Hong Kong's waters are usually a busy marine highway with the hum of boats, carrying passengers between Hong Kong and China and the gambling hub Macau in high-speed ferries, but the travel restrictions have emptied some of the areas of bigger boats.
Making the most of the quiet, are the Indo-Pacific humpback dolphins.
Known as the Chinese white dolphins, their comeback has given scientists a once in a lifetime opportunity to study the impact of underwater noise on the aquatic mammals.
Marine scientist Lindsay Porter of the University of St. Andrews has studied the dolphins for three decades
"Since the ferries have stopped in this area, is dolphins that we hadn't seen for four or five, six years, are back in the Hong Kong habitat."
Porter and her team, rely on photography and underwater recordings for their research, tracking and logging the dolphin's behaviour.
But how do they tell them apart?
"Now people think, how could you possibly recognise one dolphin from another.

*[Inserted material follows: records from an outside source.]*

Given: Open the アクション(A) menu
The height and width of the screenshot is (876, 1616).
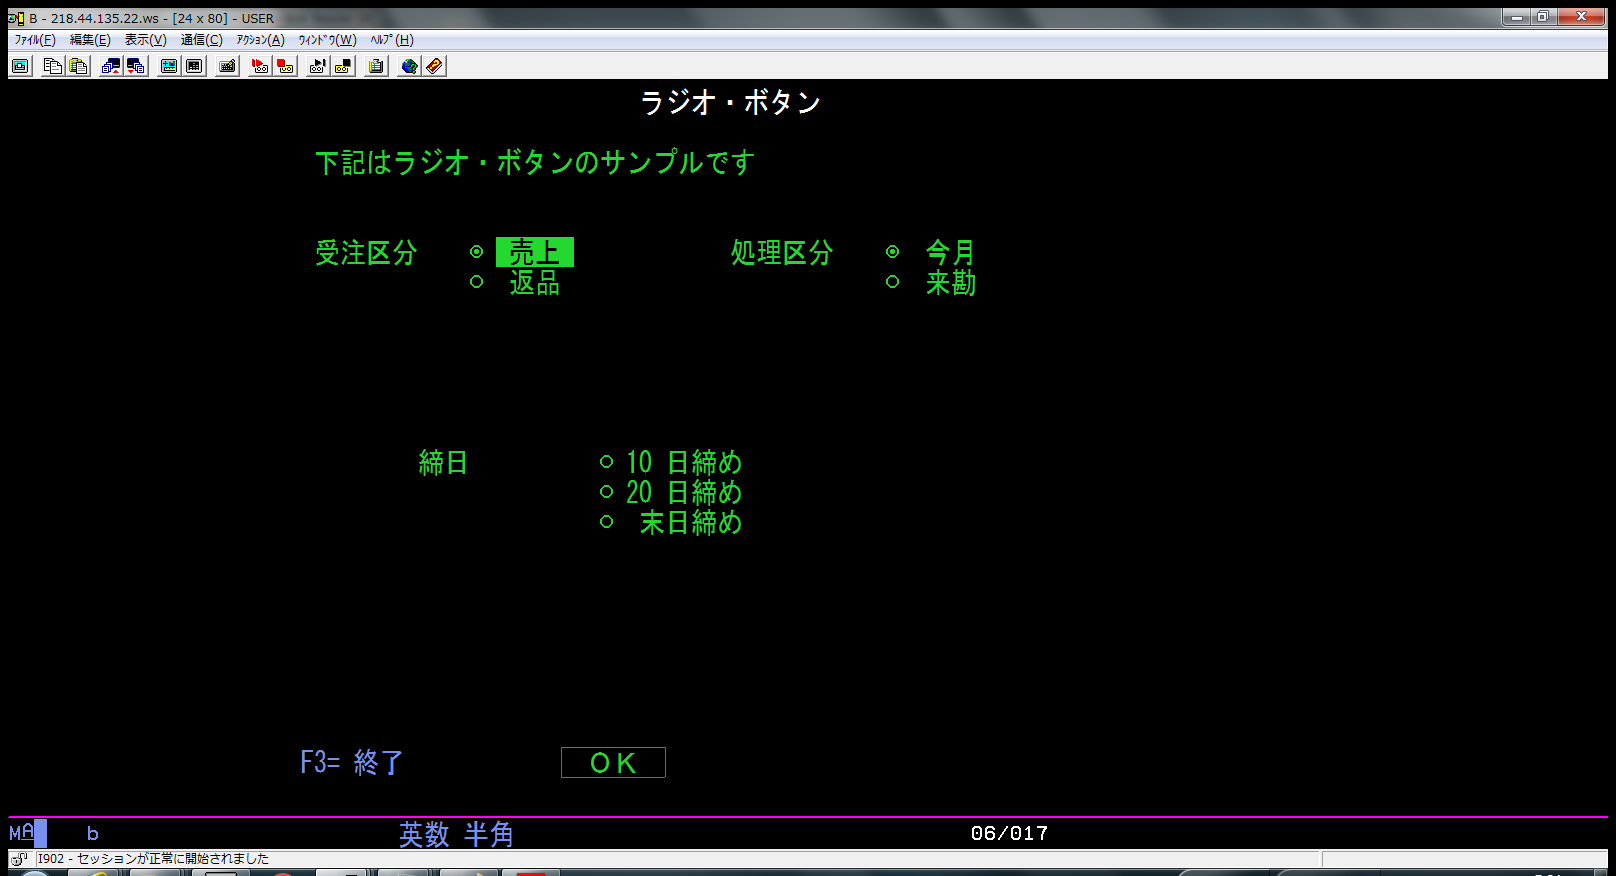Looking at the screenshot, I should (x=260, y=40).

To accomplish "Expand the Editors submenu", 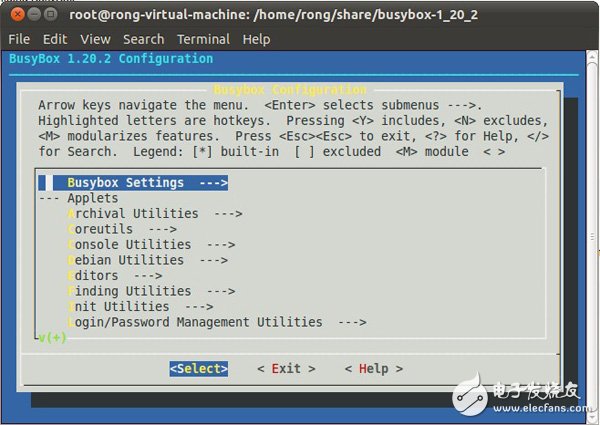I will pos(113,276).
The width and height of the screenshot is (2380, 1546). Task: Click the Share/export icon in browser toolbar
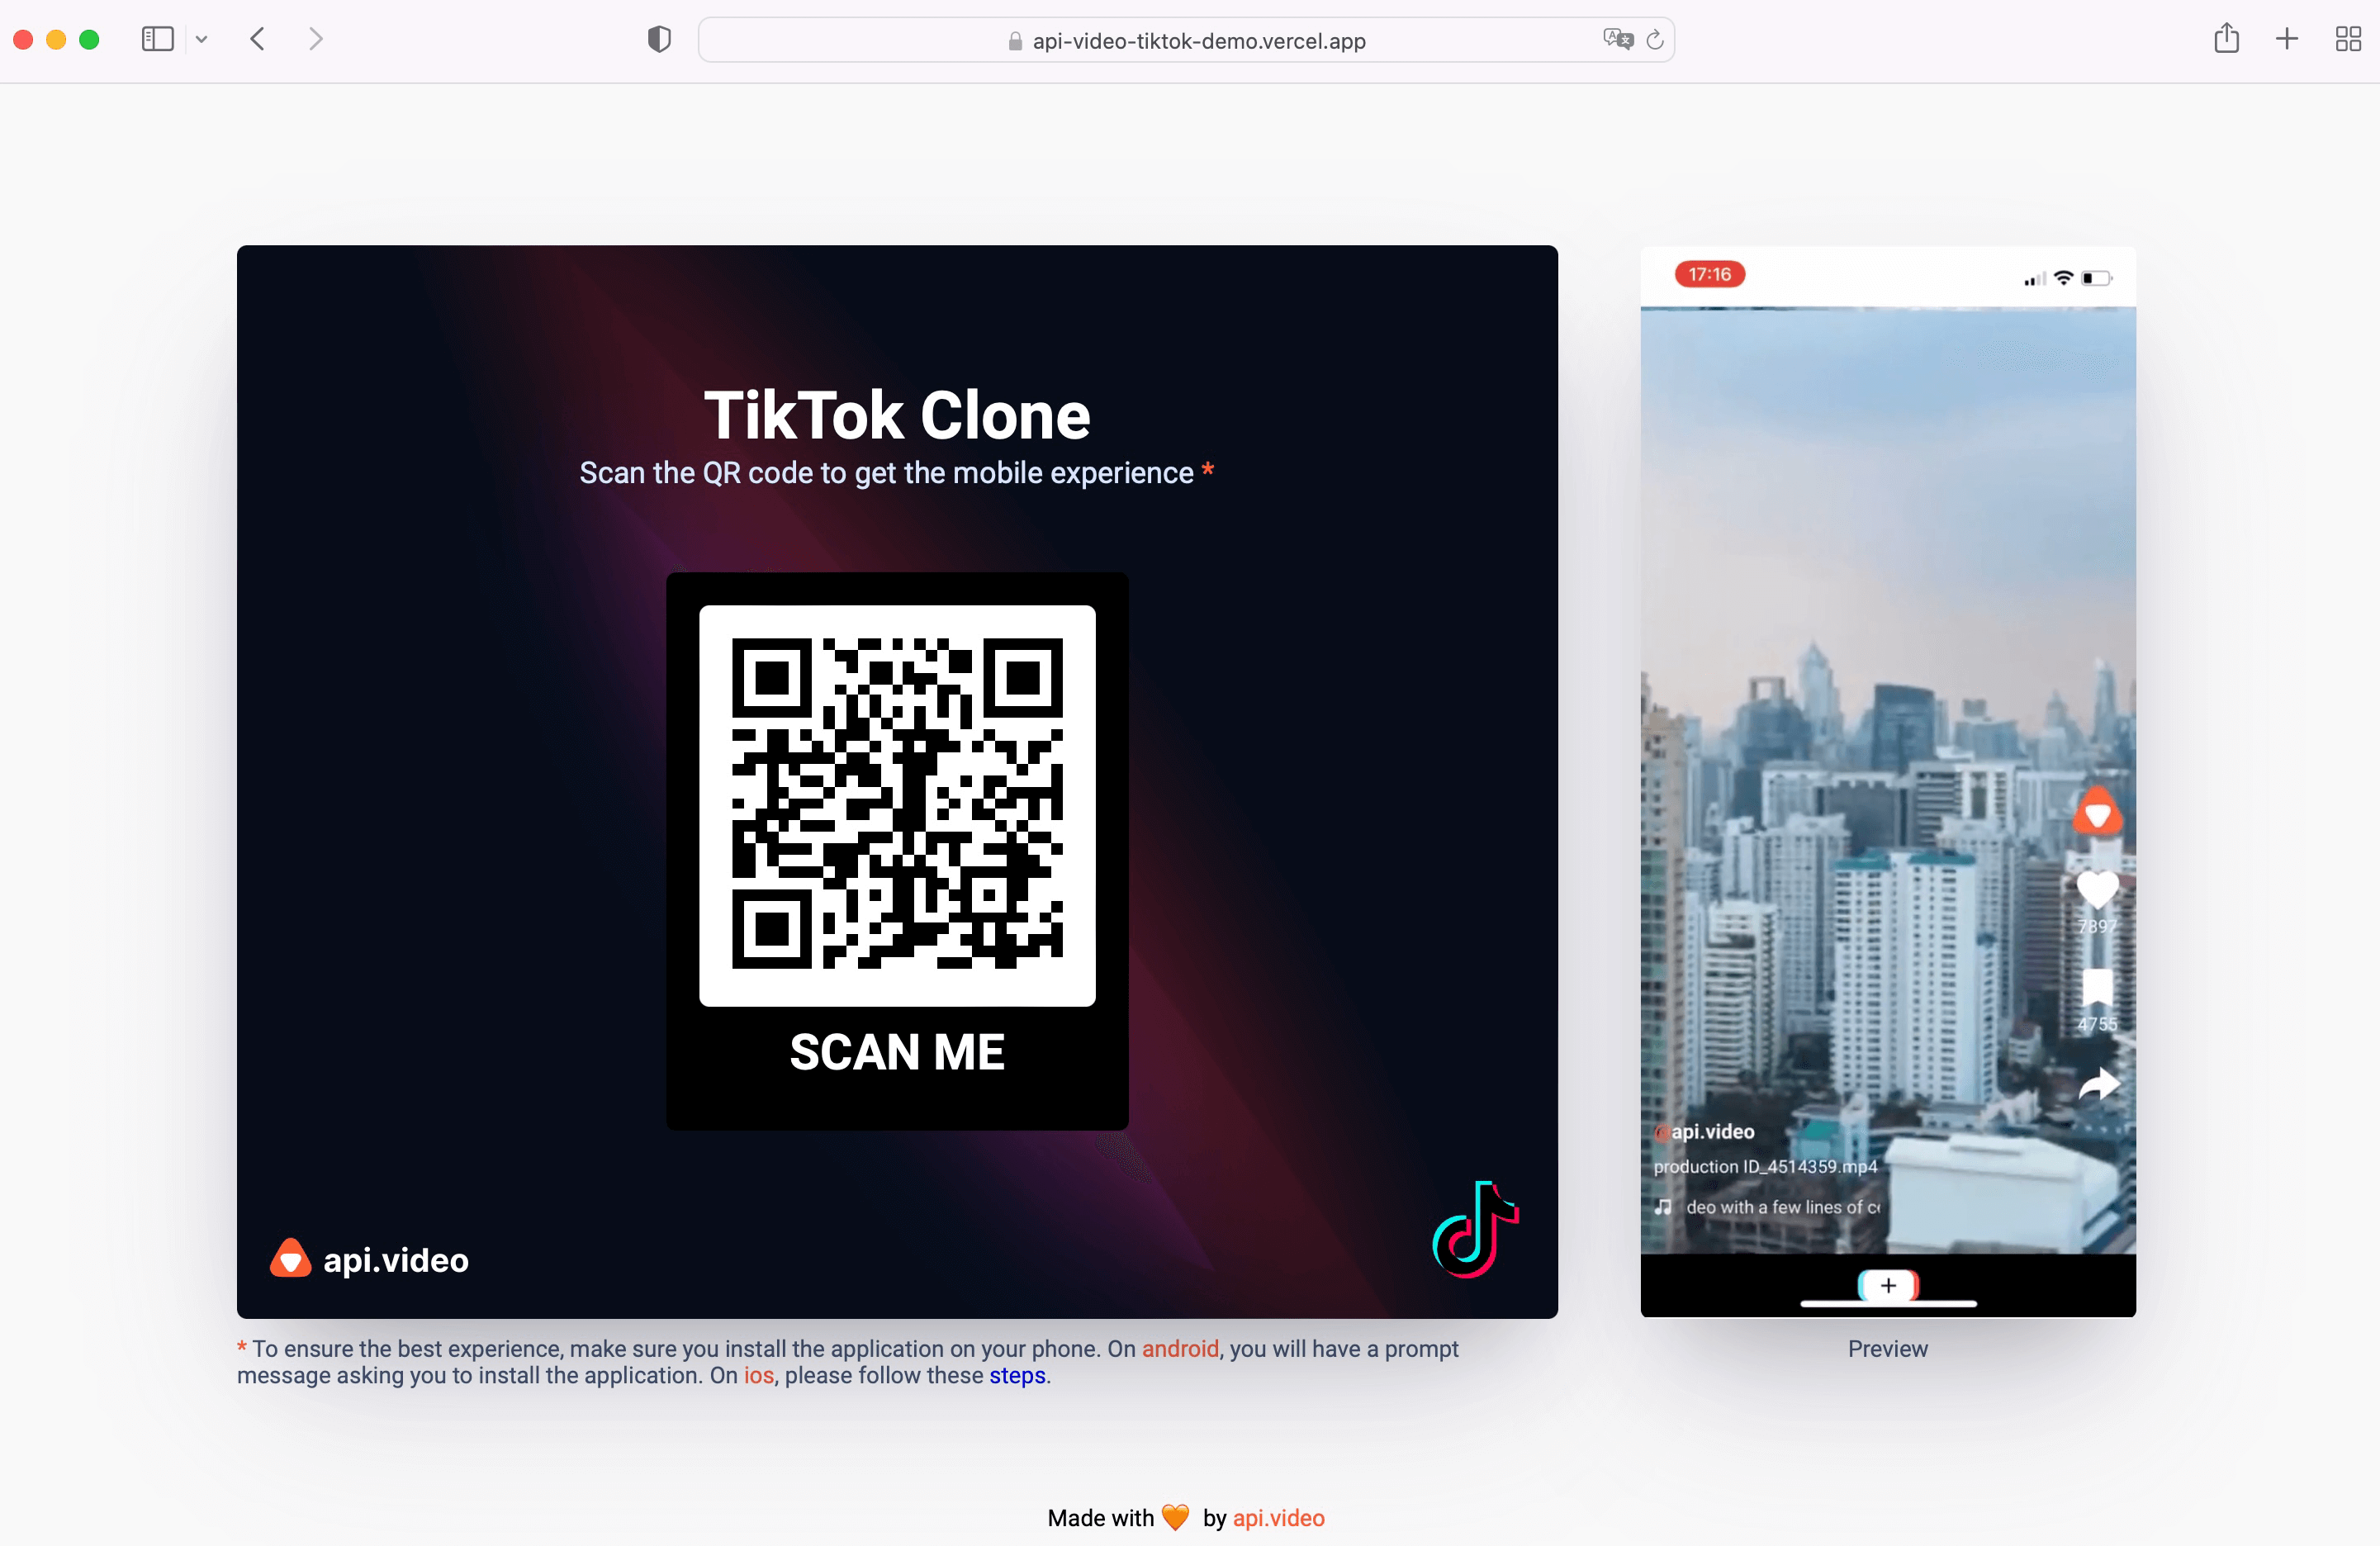pyautogui.click(x=2227, y=38)
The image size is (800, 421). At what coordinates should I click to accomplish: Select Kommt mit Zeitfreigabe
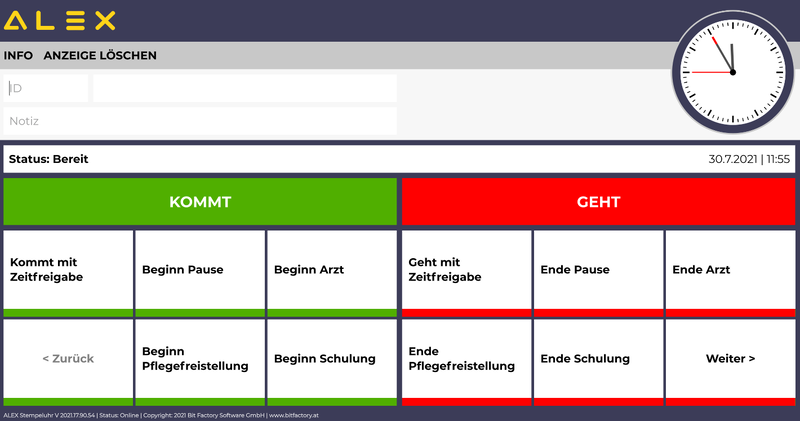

All we do is take images of their dorsal fins and believe it or not, the shape, the markings, the coloration of the dolphin, is so varied between individuals, that it's quite easy for us to tell the difference."
Dolphin sightings now appear to be up as much as 30%, which Porter says is remarkable, to see how rapidly the dolphins appear to have adapted to the changes in their environment.
But there's pause among the excitement, as the increase in numbers is likely to reflect new migratory patterns for now, rather than a growing population.
Pinning down the exact number of the population is a tricky task.
Hong Kong World Wildlife Fund (WWF) estimates the dolphin population in the Pearl River estuary to be around two thousand, whereas a survey by the University of Hong Kong put the number at around 400 in 2017, but the Hong Kong government said the latest figures showed only 52 dolphins in 2019.
The WWF attributes the discrepancy to different research methodologies.
The city's government has taken an active interest in improving its conservation policies in recent years and operates six marine parks which have certain restrictions on marine traffic.
But conservationists have criticized these measures as insufficient, arguing that the dolphins remain at risk of colliding with high speed ferries.
Porter has cautioned that despite recent improvements, Hong Kong's dolphin population may never return to sustainable levels.
"I feel sometimes that we're simply documenting the demise of this population of dolphins, But I feel that it's important that we do understand what the impacts is of man and his activities on this population, so perhaps we can use this knowledge elsewhere to save or protect better other dolphin populations."